Ангельский глас взгрохотал над долиной и ответом ему раздался грохот камнепада в горах. Меч в Ангельской длани вознесся горé, и небесные молнии засверкали в водобеге Евфрата.

- Глупец! Вот цена твоей хитрости! Как смел ты ничтожество свое назвать ценой Рая? Да придут на тебя все проклятия и постигнут тебя! Протяни лишь руку, и сойдешь с ума от того, что будут видеть глаза твои от трепета сердца твоего, которым ты будешь объят, и от того, что ты будешь видеть глазами твоими! Ибо увидишь руку свою на песке, и в пальцах ее будет гниль и тлен!

Ни единый лист не содрогнулся на ветвях райских дерев. На цветущую персею взлетел павлин и обратил к Нилу хвост, полный удивленных глаз. Снизу нежным голосом заржало неведомое животное, и ему издалека приветно вострубили элефанты, словно небесные хоры.

Нил опустился на колени перед Кардиналом и опустил лицо на его колена. «Прощай, - сказал он, - я больше не увижу тебя. Я не знаю, как я буду жить без тебя, но ты будешь жить без меня. Не бойся, не бойся ничего, ведь я же не боюсь? Посмотри на меня…»

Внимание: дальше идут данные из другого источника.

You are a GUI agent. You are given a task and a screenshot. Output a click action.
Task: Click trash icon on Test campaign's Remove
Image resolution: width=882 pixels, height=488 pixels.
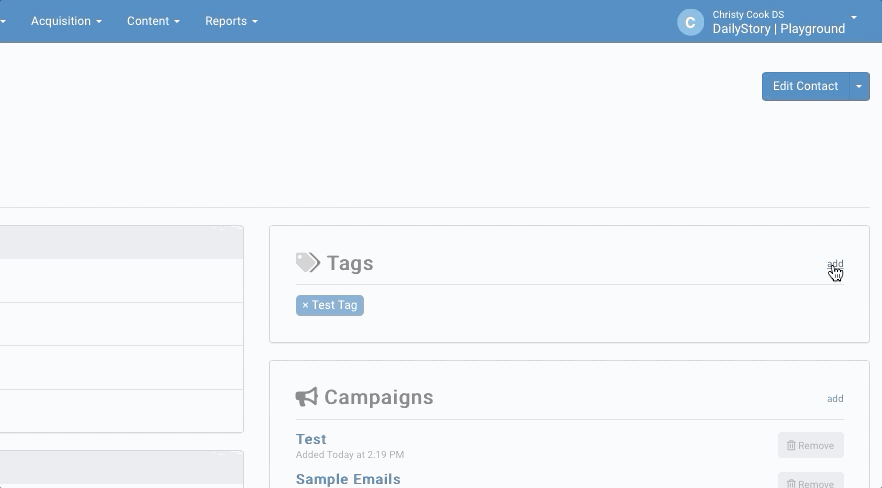point(791,445)
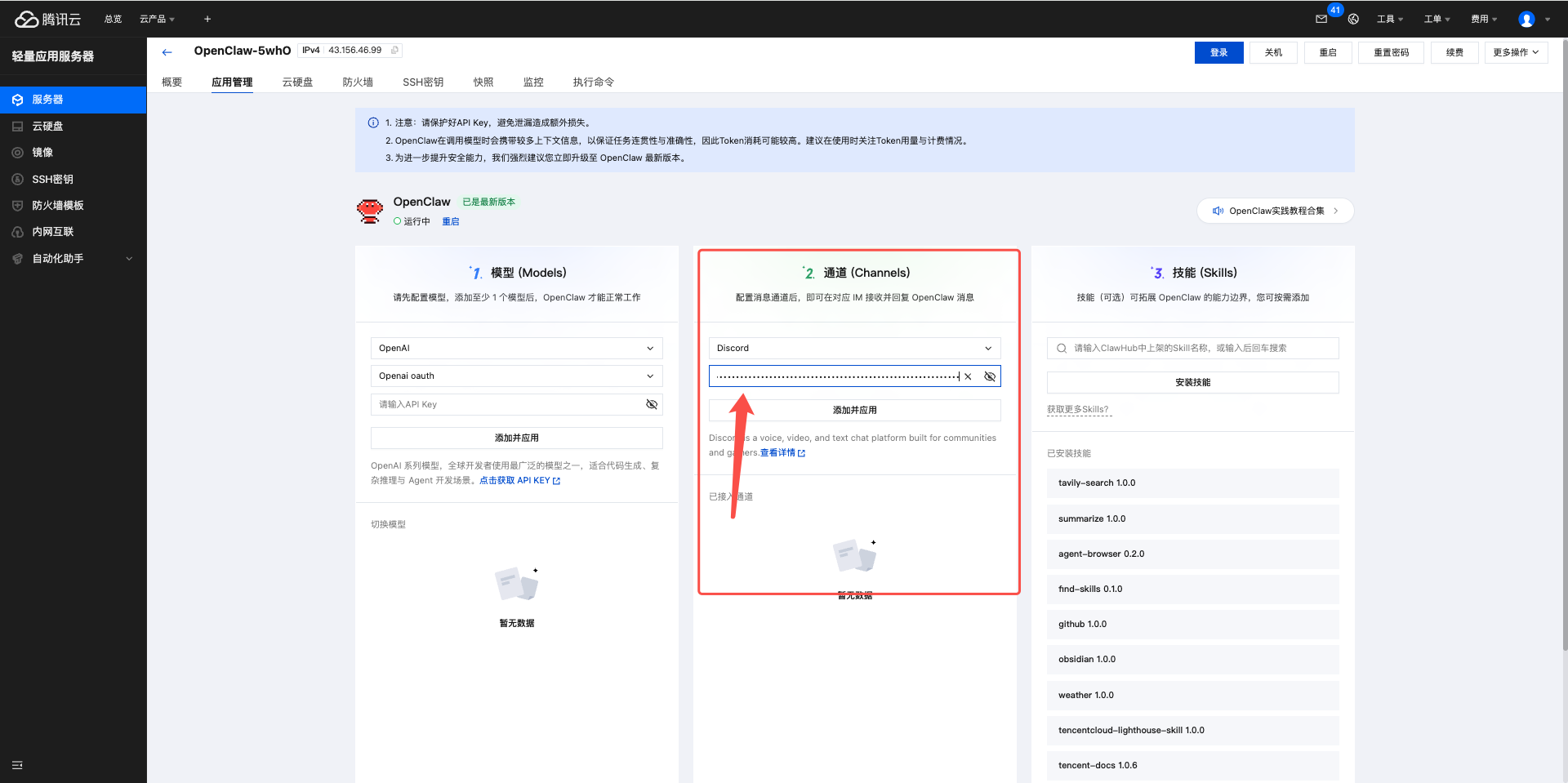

Нил поднял некрасивое, грязное лицо с красной кляксой вздувшейся кожи и последний раз посмотрел в глаза Кардинала. Как он знал их, эти глаза!.. Нил знал, что он еще встретится с этими глазами, но в них уже не будет его Кардинала.

«Только ты ничего не бойся. Посмотри, я же не боюсь… А то, что ты видишь во мне страх, то ведь это не из-за него, - он мотнул через плечо головой на Ангела гнева. - Я боюсь оставаться без тебя. Но это же нормально? Пока ты еще мой, сейчас, последнюю минуту, но я помню, я не забываю ничуть (ты не думай!) что тебя - нет… Сейчас ты пойдешь вон туда, - Нил опять мотнул головой в сторону Рая, - и останешься там. Ты больше не будешь моим, но ты будешь. А я буду точно знать, что на земле, где-то в Передней Азии, в Междуречье - не по слухам, а точно - есть именно тот человек, с которым я хочу не расставаться никогда, никогда… Мне будет легче жить, оттого что я точно знаю, что ты существуешь. Пусть даже я никогда, никогда не увижу тебя».

Нил заплакал и начал бессвязно целовать прохладное, морщинистое лицо старика - неуклюже, как придется, на что упадут губы. Ангел как прежде недвижно стоял с мечом наизготовку. На стену выбежала изумрудная ящерка и любознательно склонив голову некоторое время созерцала его фигуру, потом скрылась, сбежав вниз головой по внутренней стене Сада.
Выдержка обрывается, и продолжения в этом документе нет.